═════ 本文 ═════
自分で3Dアプリでデザイン、設計したものが直ぐに形に出来る、プロトタイプ制作が本当に早い。良い時代ですね。 他にブリーフケースなどもあります。これは特許を取って、現在伊東屋さんで販売しています。一見A4のブリーフケースなんですが、A3の紙も折らないで収納できます。先日、板橋区が主催した製品技術大賞で優秀賞を頂きました。

好きでなければ、楽しくなければできないことがある

やりたい気持ちが色んなものを制作していくんですね。

レーシングカーのカラーリングもやっていて、自身の車のラッピングもやったことがありました。色んな発想があって、それをたくさんアウトプットしたいんですが、全部やっていると時間が足りなくなりますよね。今後は色々な優秀な人達の力を巻き込んで、一緒にやるというやり方も考えています。若い学生さん、インターンと一緒に組むというのも面白いかもしれませんね。
═════
指示 » 本文全体を一字一句違えずに抜き出してください。 次に示す資料は、本文とは関係がありません。
═════ データ一覧 ═════
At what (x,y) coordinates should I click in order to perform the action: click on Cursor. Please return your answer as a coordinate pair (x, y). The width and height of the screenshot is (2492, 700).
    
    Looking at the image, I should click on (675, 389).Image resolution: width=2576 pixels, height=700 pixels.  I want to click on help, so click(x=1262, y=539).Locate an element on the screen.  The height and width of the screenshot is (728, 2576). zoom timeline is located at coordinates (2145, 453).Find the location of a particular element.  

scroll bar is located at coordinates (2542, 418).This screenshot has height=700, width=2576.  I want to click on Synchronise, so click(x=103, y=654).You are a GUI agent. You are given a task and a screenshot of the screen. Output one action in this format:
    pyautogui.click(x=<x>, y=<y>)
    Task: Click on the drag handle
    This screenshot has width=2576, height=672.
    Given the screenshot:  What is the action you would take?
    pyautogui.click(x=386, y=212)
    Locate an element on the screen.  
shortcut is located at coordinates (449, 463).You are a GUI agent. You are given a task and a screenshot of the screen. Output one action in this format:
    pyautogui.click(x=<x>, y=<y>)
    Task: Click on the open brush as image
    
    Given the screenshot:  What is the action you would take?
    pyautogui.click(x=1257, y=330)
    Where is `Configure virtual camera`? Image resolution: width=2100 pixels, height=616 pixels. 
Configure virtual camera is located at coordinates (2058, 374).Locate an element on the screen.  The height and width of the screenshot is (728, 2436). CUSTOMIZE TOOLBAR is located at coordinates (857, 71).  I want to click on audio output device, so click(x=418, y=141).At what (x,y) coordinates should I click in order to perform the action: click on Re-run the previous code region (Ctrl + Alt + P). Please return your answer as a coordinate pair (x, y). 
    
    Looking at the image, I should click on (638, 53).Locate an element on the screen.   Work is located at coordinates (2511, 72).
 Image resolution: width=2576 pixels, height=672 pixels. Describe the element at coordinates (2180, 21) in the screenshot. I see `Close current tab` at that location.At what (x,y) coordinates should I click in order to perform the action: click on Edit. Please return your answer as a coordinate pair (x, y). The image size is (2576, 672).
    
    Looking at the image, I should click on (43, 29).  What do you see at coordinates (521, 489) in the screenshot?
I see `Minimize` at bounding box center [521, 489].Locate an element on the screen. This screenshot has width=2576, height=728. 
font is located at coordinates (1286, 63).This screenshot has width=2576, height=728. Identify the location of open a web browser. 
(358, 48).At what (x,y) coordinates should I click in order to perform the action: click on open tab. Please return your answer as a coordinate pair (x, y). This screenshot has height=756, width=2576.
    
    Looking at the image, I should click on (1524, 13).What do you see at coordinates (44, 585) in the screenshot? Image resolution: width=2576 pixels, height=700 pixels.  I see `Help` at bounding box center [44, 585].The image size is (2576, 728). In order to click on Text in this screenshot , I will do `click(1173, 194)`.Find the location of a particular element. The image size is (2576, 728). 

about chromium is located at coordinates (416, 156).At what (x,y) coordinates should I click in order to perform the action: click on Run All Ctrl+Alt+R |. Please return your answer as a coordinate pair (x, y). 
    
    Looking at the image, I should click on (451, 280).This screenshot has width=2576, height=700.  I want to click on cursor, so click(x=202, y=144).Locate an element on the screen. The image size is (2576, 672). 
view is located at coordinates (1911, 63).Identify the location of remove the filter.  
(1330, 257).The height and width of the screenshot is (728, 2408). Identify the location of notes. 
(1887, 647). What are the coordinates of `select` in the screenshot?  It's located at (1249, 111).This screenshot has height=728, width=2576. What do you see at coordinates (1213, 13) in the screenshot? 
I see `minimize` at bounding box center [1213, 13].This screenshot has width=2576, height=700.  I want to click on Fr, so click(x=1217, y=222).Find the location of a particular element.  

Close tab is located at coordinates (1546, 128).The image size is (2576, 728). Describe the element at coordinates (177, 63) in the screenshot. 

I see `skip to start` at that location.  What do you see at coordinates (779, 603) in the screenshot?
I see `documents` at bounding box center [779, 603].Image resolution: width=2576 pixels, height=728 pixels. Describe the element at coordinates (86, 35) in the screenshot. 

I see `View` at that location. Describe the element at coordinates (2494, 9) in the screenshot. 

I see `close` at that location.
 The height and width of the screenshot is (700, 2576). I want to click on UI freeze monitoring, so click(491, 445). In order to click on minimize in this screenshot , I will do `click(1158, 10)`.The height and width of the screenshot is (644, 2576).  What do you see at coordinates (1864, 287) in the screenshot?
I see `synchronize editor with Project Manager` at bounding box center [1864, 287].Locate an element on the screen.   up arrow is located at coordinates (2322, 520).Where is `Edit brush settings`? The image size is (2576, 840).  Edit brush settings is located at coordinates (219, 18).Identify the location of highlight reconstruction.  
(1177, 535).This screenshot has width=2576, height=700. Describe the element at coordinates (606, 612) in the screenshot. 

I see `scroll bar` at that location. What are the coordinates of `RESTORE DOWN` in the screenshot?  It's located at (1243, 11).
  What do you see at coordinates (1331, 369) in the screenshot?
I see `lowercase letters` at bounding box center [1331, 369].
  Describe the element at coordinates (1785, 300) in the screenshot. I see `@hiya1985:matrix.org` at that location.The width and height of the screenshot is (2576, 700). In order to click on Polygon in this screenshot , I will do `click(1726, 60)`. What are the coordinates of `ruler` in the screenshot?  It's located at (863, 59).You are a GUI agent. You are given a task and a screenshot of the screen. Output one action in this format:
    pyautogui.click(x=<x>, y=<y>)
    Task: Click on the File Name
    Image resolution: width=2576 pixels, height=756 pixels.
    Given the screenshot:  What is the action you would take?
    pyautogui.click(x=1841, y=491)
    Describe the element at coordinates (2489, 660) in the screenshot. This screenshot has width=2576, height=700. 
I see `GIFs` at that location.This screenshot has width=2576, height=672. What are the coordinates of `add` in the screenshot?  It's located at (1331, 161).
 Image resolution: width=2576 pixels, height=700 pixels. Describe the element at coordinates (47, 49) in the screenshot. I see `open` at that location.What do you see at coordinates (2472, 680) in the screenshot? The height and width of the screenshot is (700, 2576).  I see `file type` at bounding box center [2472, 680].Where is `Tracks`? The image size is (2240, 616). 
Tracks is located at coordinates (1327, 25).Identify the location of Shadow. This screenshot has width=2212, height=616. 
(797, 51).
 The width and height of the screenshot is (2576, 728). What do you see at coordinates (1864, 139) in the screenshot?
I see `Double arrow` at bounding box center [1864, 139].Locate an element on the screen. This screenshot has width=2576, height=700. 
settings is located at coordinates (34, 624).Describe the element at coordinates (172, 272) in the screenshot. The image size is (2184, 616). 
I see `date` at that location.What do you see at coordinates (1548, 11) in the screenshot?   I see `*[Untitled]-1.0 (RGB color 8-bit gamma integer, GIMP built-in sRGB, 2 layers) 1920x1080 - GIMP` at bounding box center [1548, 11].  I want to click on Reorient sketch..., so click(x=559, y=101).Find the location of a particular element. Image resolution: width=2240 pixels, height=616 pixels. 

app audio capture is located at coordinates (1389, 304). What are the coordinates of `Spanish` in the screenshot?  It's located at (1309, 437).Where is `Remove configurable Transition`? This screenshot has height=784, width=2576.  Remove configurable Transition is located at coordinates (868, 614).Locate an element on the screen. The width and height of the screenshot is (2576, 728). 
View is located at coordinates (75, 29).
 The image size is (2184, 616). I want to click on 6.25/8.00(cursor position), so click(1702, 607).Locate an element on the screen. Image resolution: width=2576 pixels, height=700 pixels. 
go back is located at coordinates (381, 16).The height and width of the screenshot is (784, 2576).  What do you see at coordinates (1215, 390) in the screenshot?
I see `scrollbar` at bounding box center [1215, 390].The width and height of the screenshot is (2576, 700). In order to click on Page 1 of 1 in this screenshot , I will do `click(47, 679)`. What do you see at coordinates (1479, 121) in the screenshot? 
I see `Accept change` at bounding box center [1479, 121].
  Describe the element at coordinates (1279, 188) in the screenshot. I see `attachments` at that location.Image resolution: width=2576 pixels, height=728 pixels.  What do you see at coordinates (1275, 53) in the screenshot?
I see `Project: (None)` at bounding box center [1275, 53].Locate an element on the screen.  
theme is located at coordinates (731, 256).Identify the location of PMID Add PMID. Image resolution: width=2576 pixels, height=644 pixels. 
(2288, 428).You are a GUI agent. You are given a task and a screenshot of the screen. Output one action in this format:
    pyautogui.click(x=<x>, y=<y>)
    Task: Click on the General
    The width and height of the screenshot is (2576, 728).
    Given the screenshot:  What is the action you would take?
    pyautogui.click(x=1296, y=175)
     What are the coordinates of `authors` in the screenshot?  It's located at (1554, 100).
═════
解答 »
自分で3Dアプリでデザイン、設計したものが直ぐに形に出来る、プロトタイプ制作が本当に早い。良い時代ですね。 他にブリーフケースなどもあります。これは特許を取って、現在伊東屋さんで販売しています。一見A4のブリーフケースなんですが、A3の紙も折らないで収納できます。先日、板橋区が主催した製品技術大賞で優秀賞を頂きました。

好きでなければ、楽しくなければできないことがある

やりたい気持ちが色んなものを制作していくんですね。

レーシングカーのカラーリングもやっていて、自身の車のラッピングもやったことがありました。色んな発想があって、それをたくさんアウトプットしたいんですが、全部やっていると時間が足りなくなりますよね。今後は色々な優秀な人達の力を巻き込んで、一緒にやるというやり方も考えています。若い学生さん、インターンと一緒に組むというのも面白いかもしれませんね。